### Task to carry out
Look below for the line containing "This screenshot has width=979, height=847."; from there through the line containing "This screenshot has width=1240, height=1754.", both lines included, please set down each line exactly and nothing else.

### Data to process
──────────

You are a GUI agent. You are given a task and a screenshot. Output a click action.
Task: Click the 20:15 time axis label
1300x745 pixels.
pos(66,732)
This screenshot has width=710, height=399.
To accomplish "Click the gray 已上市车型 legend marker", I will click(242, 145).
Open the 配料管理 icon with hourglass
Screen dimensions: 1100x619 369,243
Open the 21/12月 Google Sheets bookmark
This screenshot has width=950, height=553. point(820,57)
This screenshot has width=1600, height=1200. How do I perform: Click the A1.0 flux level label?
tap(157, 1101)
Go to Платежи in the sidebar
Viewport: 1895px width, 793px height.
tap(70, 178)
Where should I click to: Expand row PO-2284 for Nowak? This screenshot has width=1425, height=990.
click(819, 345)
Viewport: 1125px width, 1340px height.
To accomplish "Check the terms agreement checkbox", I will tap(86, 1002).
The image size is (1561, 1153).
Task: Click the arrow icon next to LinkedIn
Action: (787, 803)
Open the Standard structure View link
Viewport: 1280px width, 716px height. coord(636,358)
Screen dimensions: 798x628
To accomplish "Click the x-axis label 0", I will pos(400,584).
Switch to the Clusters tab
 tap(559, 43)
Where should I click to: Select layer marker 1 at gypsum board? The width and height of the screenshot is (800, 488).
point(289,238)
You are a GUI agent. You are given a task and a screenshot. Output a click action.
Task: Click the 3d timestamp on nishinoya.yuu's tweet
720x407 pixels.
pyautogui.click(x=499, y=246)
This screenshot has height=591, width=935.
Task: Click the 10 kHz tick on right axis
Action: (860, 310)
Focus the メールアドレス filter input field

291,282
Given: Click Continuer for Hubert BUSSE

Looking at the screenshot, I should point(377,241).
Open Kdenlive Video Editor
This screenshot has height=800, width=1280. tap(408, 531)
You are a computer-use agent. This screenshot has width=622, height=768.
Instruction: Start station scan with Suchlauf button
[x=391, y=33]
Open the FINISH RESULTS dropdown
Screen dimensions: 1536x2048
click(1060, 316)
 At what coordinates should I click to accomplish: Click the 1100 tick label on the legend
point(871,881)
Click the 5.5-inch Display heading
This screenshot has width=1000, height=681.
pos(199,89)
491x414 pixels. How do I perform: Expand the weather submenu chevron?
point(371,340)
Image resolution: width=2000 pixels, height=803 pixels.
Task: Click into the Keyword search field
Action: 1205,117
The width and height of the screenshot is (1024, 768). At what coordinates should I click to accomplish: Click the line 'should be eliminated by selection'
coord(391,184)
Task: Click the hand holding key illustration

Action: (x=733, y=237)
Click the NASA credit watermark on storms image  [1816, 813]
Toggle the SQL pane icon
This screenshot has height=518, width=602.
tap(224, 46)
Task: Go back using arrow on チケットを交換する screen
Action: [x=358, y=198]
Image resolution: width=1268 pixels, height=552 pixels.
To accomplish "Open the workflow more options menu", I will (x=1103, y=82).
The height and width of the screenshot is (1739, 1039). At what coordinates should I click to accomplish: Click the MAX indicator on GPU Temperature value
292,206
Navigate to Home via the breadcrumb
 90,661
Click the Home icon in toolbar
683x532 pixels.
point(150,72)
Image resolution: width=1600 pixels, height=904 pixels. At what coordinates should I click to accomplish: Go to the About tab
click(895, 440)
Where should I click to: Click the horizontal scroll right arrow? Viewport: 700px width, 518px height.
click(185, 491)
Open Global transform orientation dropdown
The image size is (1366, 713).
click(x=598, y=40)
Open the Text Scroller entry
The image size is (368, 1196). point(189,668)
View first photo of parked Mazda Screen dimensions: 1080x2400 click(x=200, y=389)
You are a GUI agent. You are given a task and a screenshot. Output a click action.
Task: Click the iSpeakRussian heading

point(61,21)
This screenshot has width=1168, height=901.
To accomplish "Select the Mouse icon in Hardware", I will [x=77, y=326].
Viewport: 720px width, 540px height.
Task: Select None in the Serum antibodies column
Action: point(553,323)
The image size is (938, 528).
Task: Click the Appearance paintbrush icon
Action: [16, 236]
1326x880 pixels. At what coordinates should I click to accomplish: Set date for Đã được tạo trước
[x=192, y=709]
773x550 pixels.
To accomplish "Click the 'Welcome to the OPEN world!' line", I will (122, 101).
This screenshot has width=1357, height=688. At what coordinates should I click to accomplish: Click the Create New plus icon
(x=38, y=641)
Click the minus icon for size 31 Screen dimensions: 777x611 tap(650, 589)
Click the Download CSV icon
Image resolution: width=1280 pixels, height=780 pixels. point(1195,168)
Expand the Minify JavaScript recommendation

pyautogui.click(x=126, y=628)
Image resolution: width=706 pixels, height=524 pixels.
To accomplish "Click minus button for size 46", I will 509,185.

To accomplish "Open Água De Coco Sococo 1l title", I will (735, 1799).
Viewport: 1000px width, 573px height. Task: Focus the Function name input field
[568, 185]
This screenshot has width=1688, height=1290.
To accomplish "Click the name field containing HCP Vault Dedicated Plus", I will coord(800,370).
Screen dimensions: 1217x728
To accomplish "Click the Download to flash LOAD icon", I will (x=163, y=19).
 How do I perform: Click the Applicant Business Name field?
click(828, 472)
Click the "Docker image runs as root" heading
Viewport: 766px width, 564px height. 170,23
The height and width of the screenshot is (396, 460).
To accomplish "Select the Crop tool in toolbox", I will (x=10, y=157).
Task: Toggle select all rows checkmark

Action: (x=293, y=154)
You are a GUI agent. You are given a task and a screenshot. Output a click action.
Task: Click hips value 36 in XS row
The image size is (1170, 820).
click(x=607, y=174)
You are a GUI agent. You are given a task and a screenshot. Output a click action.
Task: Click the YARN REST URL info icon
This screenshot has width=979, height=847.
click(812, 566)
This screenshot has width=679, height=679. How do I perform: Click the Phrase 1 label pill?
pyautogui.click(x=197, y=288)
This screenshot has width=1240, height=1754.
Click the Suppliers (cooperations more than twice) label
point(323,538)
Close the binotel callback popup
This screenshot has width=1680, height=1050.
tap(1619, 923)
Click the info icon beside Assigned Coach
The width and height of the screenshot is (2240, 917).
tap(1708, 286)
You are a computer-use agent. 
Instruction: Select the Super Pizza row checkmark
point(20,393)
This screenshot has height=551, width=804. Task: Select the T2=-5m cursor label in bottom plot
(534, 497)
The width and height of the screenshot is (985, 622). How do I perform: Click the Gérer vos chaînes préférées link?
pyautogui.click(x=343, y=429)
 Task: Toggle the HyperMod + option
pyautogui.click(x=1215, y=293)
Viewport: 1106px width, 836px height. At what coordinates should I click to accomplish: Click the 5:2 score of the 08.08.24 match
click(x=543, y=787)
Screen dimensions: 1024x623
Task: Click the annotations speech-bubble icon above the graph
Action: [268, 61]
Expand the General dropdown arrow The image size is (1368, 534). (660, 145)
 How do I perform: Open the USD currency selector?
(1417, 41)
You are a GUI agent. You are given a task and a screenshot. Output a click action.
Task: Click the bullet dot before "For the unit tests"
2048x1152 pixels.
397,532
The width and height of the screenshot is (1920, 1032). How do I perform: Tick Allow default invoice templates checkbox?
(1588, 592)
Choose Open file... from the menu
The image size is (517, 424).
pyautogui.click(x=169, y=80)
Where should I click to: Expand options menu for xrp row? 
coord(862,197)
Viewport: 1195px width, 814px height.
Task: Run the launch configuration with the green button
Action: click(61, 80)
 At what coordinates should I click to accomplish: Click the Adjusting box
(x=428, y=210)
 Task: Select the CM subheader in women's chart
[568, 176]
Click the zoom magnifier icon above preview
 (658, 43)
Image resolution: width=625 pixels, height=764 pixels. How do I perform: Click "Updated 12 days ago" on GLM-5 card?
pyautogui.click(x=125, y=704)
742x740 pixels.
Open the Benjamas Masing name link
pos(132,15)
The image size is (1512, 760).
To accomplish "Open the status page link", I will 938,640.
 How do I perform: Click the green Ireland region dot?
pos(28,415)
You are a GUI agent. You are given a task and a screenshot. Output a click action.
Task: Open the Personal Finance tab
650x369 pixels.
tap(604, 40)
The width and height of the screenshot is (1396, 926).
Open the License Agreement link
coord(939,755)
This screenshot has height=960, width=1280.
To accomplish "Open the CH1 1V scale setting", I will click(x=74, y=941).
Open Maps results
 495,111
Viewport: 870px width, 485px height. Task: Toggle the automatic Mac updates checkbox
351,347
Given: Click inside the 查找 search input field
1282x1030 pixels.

──────────

### Result for this exercise
This screenshot has width=979, height=847.
click(812, 566)
This screenshot has width=679, height=679. How do I perform: Click the Phrase 1 label pill?
pyautogui.click(x=197, y=288)
This screenshot has width=1240, height=1754.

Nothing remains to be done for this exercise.